The device is perfect for performing a wide range of tasks in micro-robotic and microfluidic applications and can also be used to automate such applications.
Ultrasound Needle Oscillations
The device has a thin, pointed glass needle to create a three-dimensional pattern of multiple vortices in a liquid. By varying the oscillation frequency of the needle, the researchers can control the pattern and use it to mix tiny droplets of highly viscous liquids, pump fluids through a mini-channel system by creating a specific pattern of vortices and placing the oscillating glass needle close to the channel wall, and trap fine particles in the fluid.

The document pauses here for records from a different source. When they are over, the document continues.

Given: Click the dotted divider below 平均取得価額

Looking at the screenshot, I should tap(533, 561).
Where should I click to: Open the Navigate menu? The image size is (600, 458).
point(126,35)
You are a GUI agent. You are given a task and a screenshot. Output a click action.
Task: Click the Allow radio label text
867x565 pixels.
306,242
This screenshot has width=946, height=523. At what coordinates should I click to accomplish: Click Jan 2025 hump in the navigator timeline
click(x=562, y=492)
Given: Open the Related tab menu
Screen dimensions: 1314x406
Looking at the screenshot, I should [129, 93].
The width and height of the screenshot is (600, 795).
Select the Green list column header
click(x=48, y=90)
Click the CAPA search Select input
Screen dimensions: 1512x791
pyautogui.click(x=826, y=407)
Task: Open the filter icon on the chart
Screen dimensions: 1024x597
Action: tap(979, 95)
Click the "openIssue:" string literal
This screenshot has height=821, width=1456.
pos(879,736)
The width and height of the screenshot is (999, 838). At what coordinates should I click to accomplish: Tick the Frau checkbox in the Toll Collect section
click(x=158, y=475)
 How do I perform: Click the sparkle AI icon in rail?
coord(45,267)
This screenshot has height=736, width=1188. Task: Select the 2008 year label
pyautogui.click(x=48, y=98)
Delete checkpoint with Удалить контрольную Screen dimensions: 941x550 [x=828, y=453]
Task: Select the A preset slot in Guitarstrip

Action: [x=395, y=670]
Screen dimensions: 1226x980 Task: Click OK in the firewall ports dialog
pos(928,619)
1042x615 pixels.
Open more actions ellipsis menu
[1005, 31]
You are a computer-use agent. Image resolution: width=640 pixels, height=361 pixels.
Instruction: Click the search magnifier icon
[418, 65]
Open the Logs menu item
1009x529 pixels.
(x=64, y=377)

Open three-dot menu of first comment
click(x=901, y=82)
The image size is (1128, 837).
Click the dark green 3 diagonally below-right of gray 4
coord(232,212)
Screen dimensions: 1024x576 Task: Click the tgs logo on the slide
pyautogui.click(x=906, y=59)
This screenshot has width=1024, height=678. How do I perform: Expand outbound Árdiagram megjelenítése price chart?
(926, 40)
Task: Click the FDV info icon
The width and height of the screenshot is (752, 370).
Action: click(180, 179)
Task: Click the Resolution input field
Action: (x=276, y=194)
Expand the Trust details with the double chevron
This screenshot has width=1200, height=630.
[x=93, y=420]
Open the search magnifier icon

This technology brings advancements in conventional robotics and microfluidic applications together, which means that future microfluidic systems can be designed similarly to today’s robotic systems and handle multiple tasks with one device. Possible applications for this technology include laboratory analysis, sorting tiny objects, and biotechnology, among others.
What Researchers Say
The researchers demonstrated how this method could capture inanimate particles and fish embryos. They believe it should also be able to capture biological cells in the fluid. Daniel Ahmed says that manipulating microscopic particles in three dimensions was always challenging in the past. The micro robotic arm developed by them makes it easy.
In addition to laboratory analysis, Ahmed can envisage other applications for micro-robotic arms, like sorting tiny objects. The arms could also be used in biotechnology to introduce DNA into individual cells. Ultimately, there is a possibility to employ them in additive manufacturing and 3D printing.